▶ [Entries]
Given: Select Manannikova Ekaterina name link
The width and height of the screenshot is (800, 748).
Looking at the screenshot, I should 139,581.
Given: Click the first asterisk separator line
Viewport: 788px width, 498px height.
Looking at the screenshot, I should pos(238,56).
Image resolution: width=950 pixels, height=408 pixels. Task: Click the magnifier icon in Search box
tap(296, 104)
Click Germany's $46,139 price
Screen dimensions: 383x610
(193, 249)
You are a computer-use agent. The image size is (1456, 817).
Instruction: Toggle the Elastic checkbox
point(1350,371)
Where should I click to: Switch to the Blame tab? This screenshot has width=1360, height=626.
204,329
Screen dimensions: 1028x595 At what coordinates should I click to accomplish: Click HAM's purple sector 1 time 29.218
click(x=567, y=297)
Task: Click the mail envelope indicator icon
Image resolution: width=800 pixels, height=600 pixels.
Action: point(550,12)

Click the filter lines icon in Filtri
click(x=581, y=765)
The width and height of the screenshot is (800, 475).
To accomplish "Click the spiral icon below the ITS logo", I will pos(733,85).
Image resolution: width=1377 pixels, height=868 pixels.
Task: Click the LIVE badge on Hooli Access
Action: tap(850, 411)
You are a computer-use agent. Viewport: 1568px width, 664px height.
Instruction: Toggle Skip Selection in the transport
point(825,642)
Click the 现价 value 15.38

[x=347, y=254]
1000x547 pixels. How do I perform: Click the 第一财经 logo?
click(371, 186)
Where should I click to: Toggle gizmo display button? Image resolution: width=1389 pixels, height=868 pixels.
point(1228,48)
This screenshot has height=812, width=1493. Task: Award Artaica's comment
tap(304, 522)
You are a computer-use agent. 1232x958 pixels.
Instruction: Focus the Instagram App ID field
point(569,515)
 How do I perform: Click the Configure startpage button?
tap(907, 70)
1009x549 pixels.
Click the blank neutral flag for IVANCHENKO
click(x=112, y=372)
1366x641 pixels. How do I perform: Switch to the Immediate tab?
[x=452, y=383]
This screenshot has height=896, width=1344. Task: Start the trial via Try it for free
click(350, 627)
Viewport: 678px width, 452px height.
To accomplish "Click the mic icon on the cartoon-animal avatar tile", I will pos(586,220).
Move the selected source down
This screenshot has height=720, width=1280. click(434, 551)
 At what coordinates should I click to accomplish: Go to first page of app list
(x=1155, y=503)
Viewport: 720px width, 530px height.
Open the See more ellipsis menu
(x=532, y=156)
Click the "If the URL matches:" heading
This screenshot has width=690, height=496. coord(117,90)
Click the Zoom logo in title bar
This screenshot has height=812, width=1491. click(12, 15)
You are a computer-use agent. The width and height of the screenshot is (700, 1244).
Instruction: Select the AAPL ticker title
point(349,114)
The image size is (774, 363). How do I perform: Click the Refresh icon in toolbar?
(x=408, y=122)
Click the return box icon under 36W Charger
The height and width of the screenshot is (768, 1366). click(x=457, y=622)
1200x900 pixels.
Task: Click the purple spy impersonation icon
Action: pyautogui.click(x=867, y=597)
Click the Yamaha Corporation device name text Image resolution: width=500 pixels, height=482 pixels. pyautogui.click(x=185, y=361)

▶ [Goal] Identify every line in the rows above that contains the string "resolution", and copy each one. Case matters.

▶ [Worked answer]
Image resolution: width=950 pixels, height=408 pixels. Task: Click the magnifier icon in Search box
Image resolution: width=800 pixels, height=600 pixels.
Image resolution: width=1377 pixels, height=868 pixels.
Where should I click to: Toggle gizmo display button? Image resolution: width=1389 pixels, height=868 pixels.
Click the Yamaha Corporation device name text Image resolution: width=500 pixels, height=482 pixels. pyautogui.click(x=185, y=361)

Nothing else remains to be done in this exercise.